Top of Extracted data

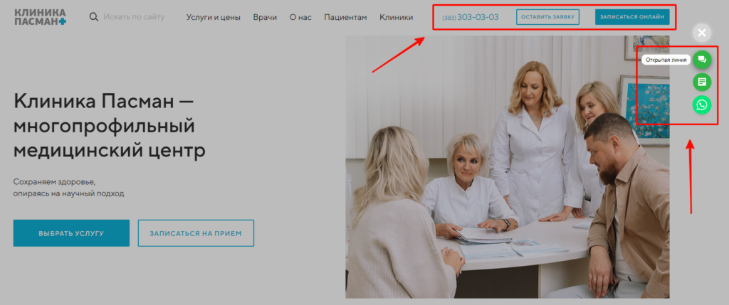Open the green form widget icon
729x305 pixels.
pyautogui.click(x=702, y=82)
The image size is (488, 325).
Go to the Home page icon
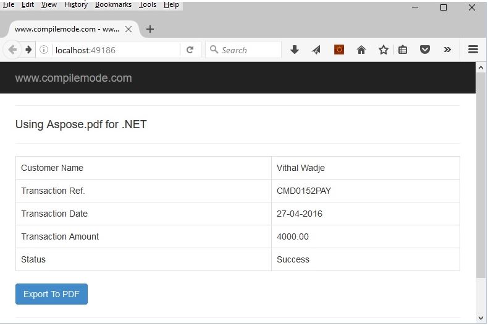361,50
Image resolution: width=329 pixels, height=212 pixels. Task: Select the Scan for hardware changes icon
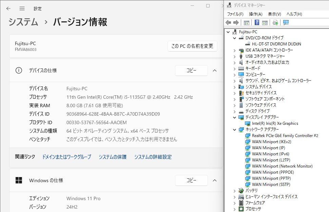tap(285, 22)
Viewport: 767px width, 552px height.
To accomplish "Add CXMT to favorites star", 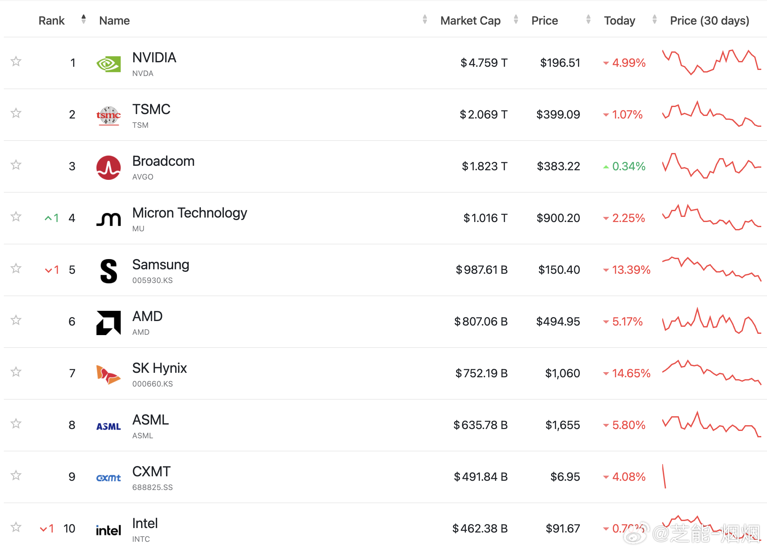I will tap(16, 475).
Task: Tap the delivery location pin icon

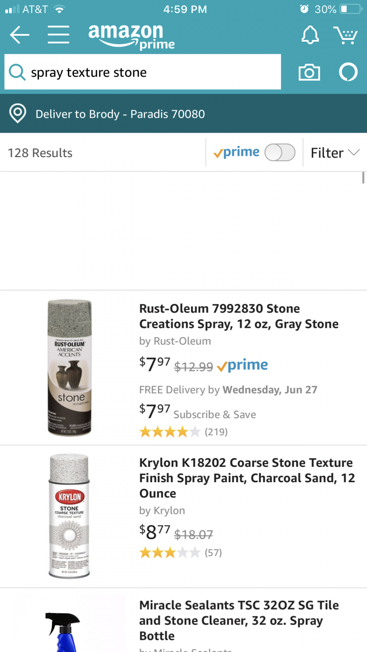Action: point(18,114)
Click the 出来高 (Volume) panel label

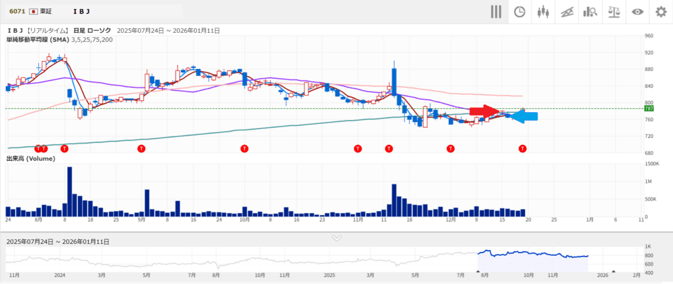coord(30,159)
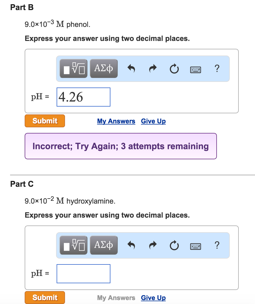Open the on-screen keyboard for Part B
Screen dimensions: 255x304
click(x=195, y=69)
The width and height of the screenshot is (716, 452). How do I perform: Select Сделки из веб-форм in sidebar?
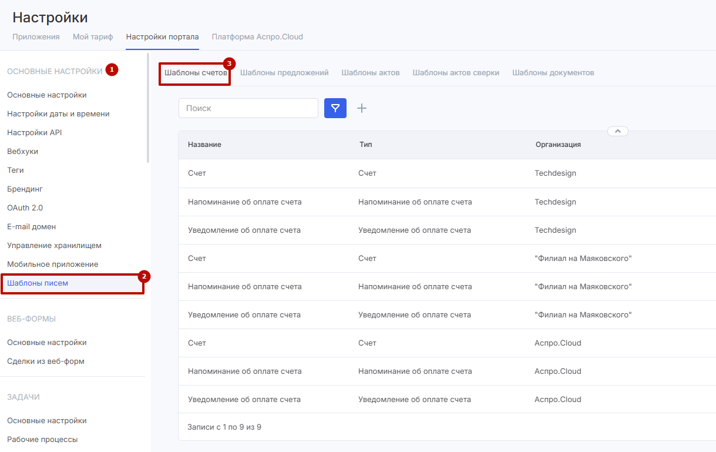point(46,361)
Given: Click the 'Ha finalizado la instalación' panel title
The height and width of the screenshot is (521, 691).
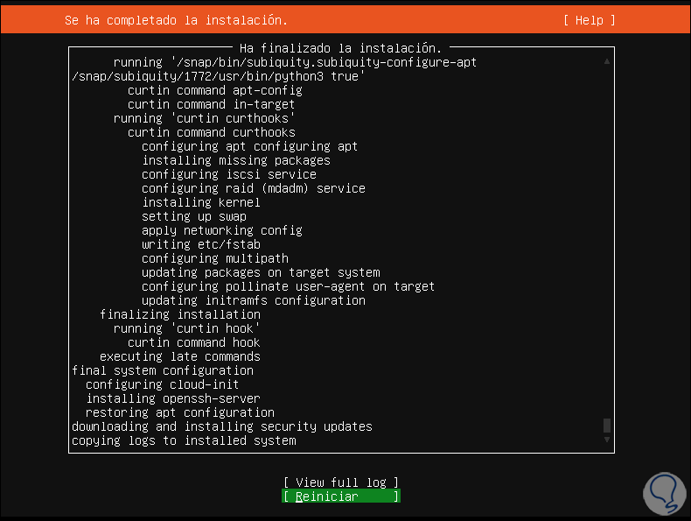Looking at the screenshot, I should [x=340, y=48].
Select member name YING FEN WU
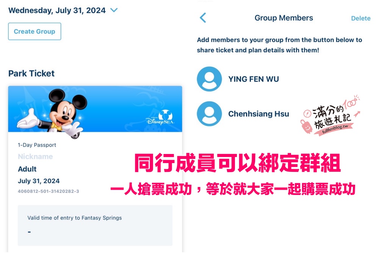The image size is (379, 253). tap(254, 79)
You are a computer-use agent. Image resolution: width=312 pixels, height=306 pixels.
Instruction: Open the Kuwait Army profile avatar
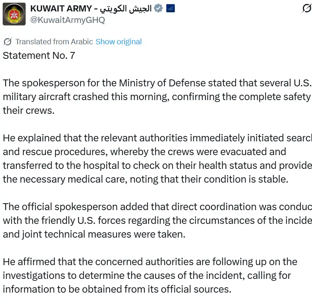14,14
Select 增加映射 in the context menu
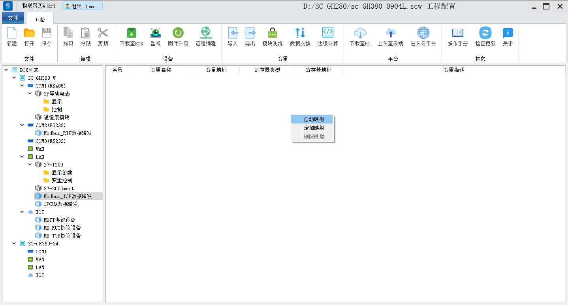 pyautogui.click(x=314, y=128)
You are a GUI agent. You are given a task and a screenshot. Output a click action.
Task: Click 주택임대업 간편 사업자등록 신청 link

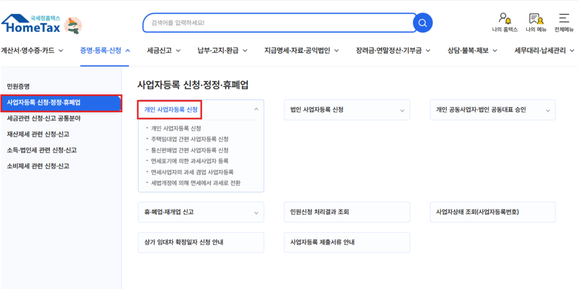[190, 139]
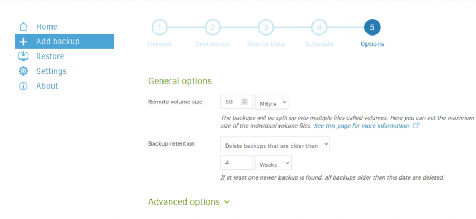Expand the Advanced options section
Viewport: 476px width, 219px height.
[x=189, y=202]
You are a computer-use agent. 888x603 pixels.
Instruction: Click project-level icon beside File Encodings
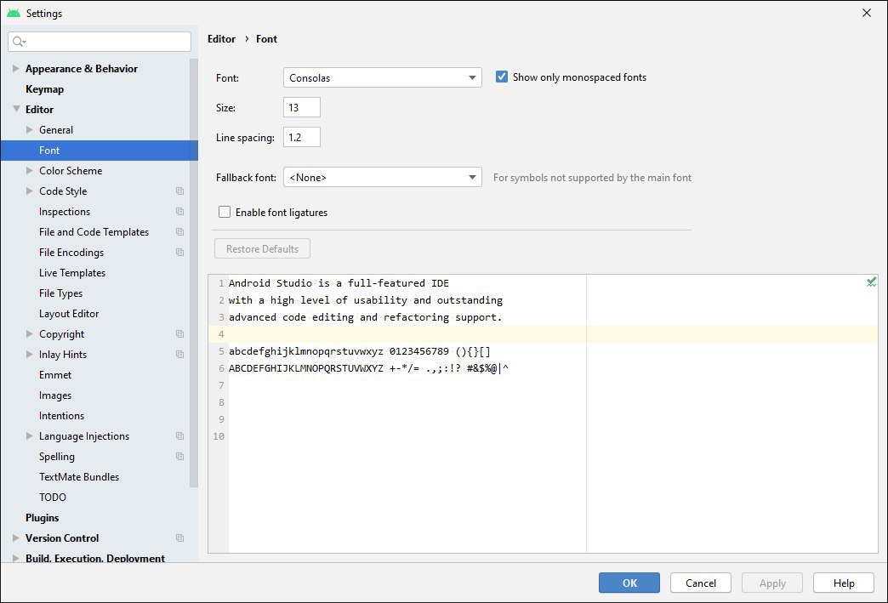coord(179,253)
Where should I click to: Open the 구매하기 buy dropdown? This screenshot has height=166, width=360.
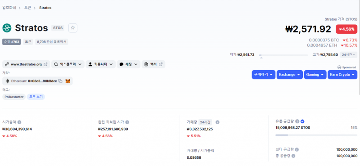pos(263,75)
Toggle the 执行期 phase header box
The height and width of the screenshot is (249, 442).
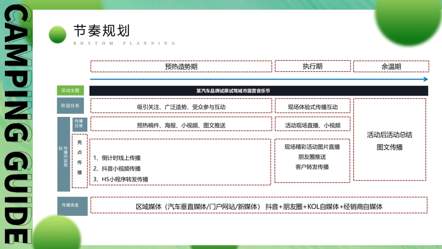click(x=312, y=66)
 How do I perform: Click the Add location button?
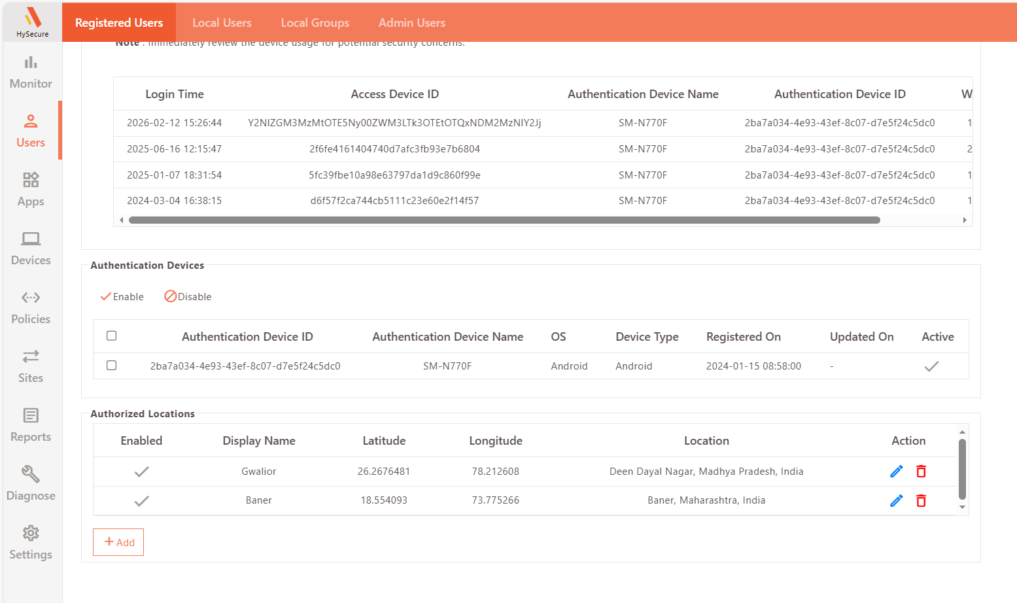[118, 542]
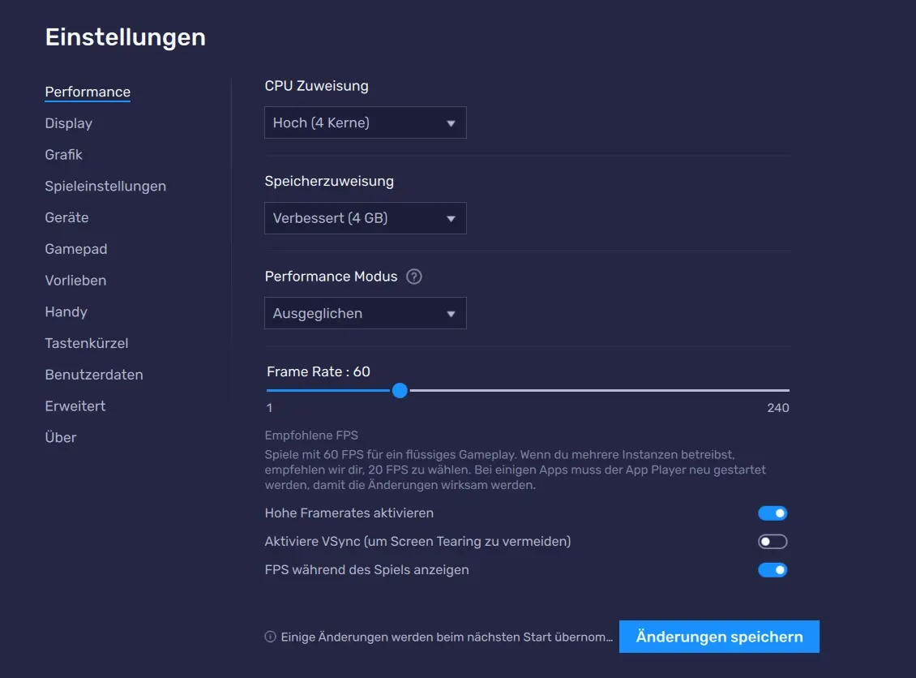Open the Grafik settings section
Screen dimensions: 916x678
(x=64, y=154)
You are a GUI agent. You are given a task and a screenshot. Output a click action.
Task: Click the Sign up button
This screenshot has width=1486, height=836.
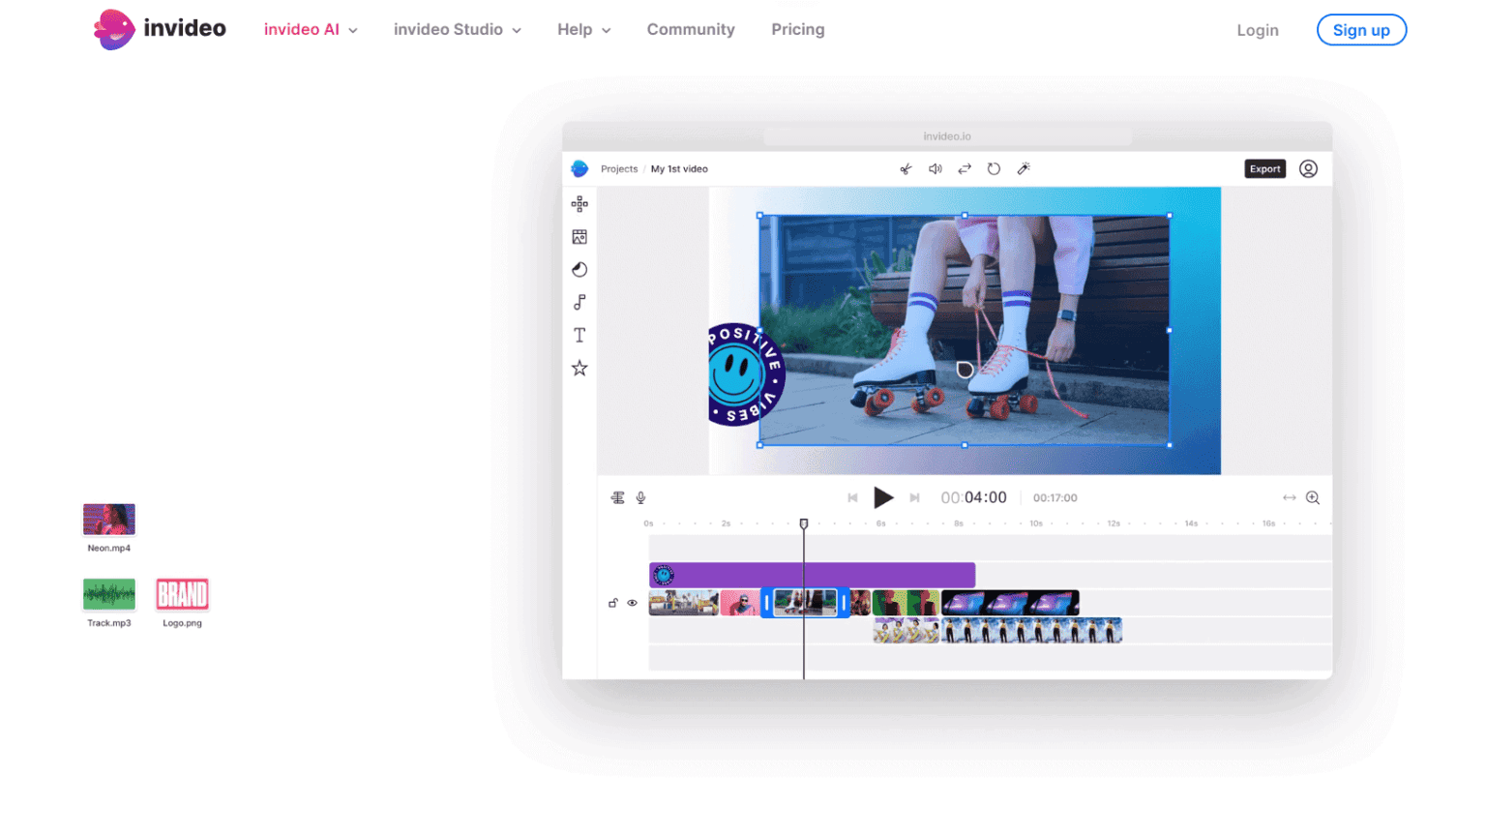point(1360,30)
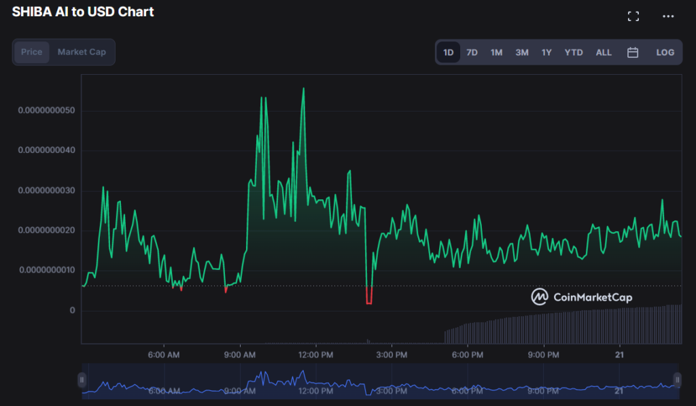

Bottom of Extracted data

_Task statement_.
In the listing above, find the line containing "Task: Tap the delivery location pin icon" and the line containing "Given: Click the", then print exactly those two lines and every line between them, minus the pictures.

_Task answer_.
Task: Tap the delivery location pin icon

Action: point(18,114)
Click the 出来高 (Volume) panel label

coord(30,159)
Open the on-screen keyboard for Part B
Screen dimensions: 255x304
click(x=195, y=69)
The width and height of the screenshot is (716, 452). How do I perform: Select Сделки из веб-форм in sidebar?
point(46,361)
Given: Click the 'Ha finalizado la instalación' panel title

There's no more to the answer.